*** Begin section ***
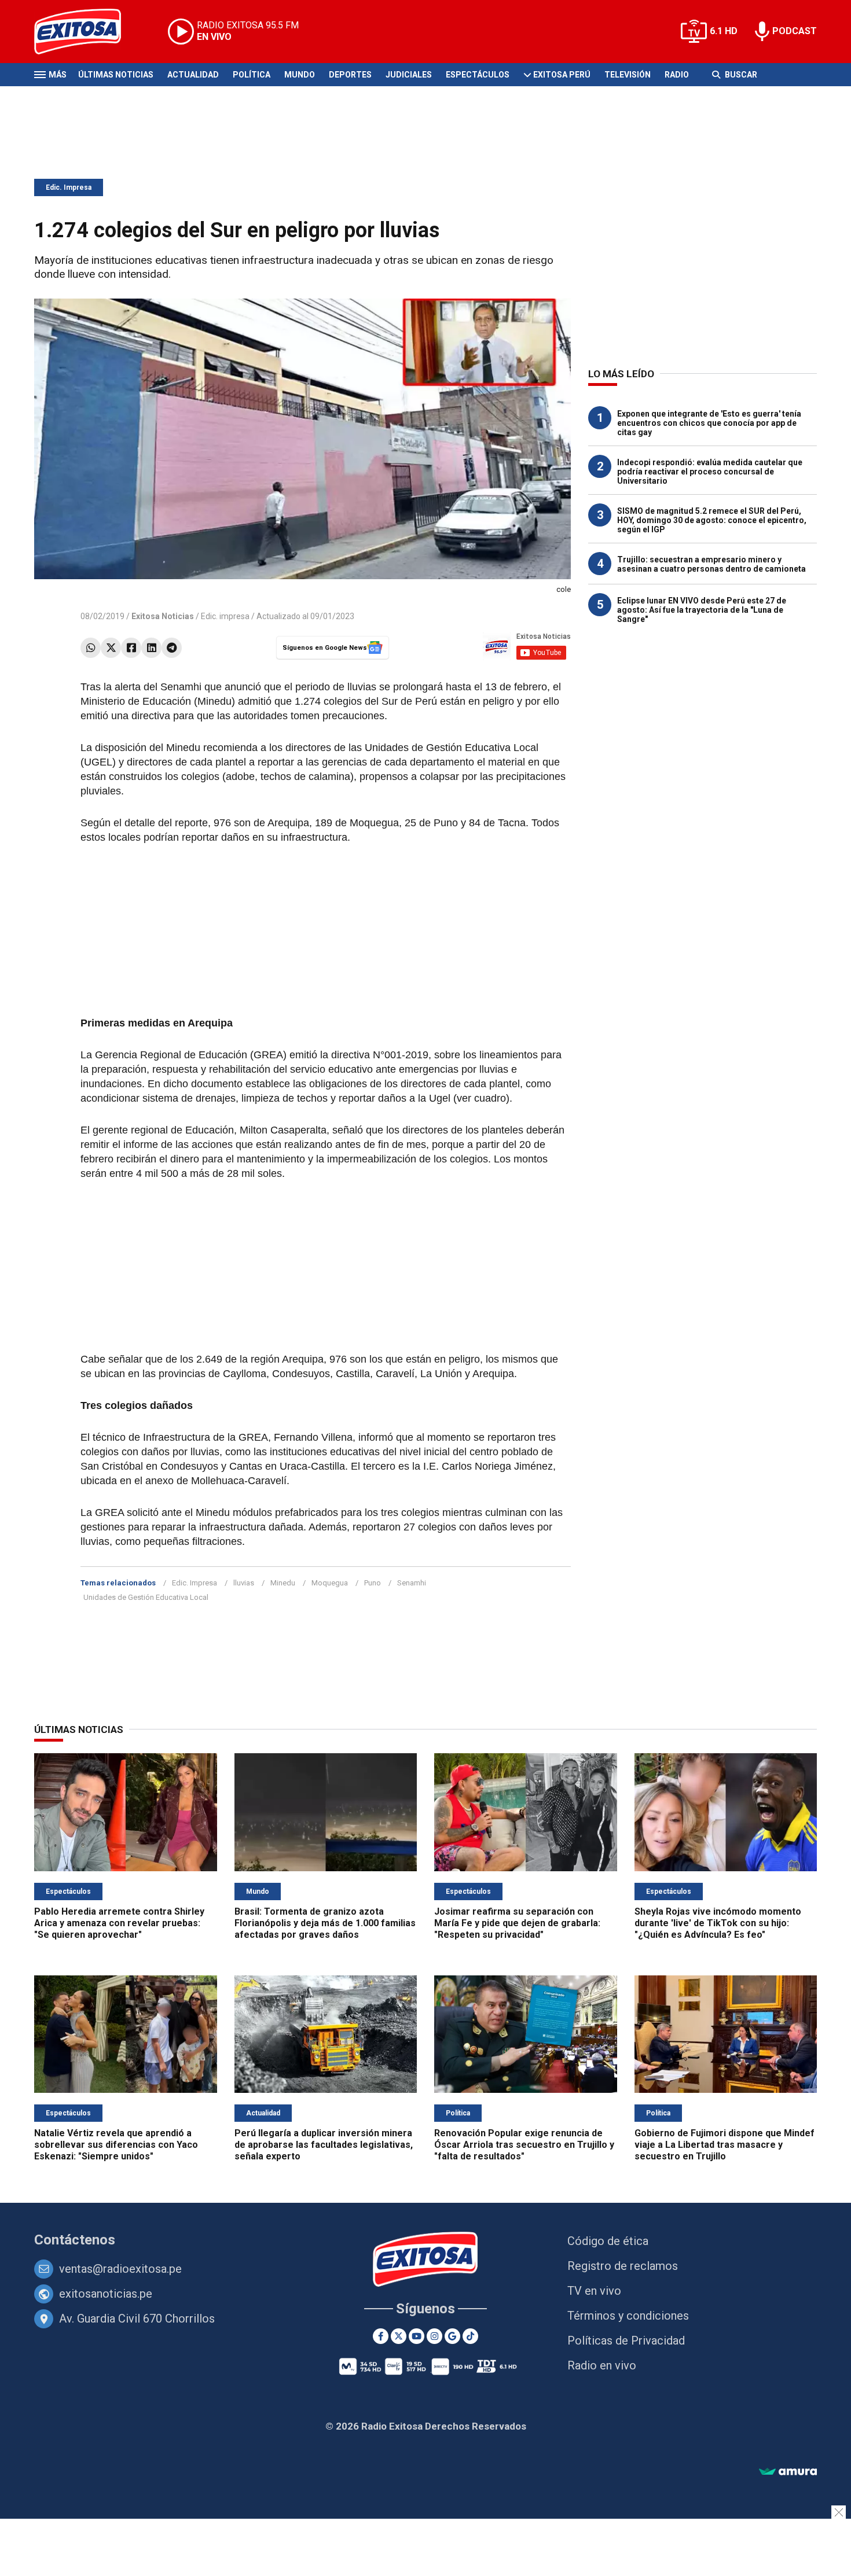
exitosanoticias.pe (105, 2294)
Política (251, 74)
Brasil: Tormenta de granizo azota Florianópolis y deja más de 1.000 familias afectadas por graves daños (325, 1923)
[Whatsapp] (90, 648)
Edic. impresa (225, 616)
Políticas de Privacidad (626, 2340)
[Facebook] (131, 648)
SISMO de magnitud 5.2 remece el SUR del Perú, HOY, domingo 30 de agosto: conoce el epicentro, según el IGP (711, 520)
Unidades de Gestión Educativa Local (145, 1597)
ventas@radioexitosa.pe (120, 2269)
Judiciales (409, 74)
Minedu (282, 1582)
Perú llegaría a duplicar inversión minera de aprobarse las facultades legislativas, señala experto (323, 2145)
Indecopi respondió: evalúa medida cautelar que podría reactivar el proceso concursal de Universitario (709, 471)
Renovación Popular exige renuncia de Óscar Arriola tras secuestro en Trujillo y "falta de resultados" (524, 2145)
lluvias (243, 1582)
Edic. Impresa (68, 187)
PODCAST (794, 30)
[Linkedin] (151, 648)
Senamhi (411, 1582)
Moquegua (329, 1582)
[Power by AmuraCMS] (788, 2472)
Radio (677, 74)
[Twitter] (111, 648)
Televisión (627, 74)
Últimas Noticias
*** End section ***
## Task directions
All lines of the material that contain the string "Perú" are to be copied.

## Answer section
SISMO de magnitud 5.2 remece el SUR del Perú, HOY, domingo 30 de agosto: conoce el epicentro, según el IGP (711, 520)
Perú llegaría a duplicar inversión minera de aprobarse las facultades legislativas, señala experto (323, 2145)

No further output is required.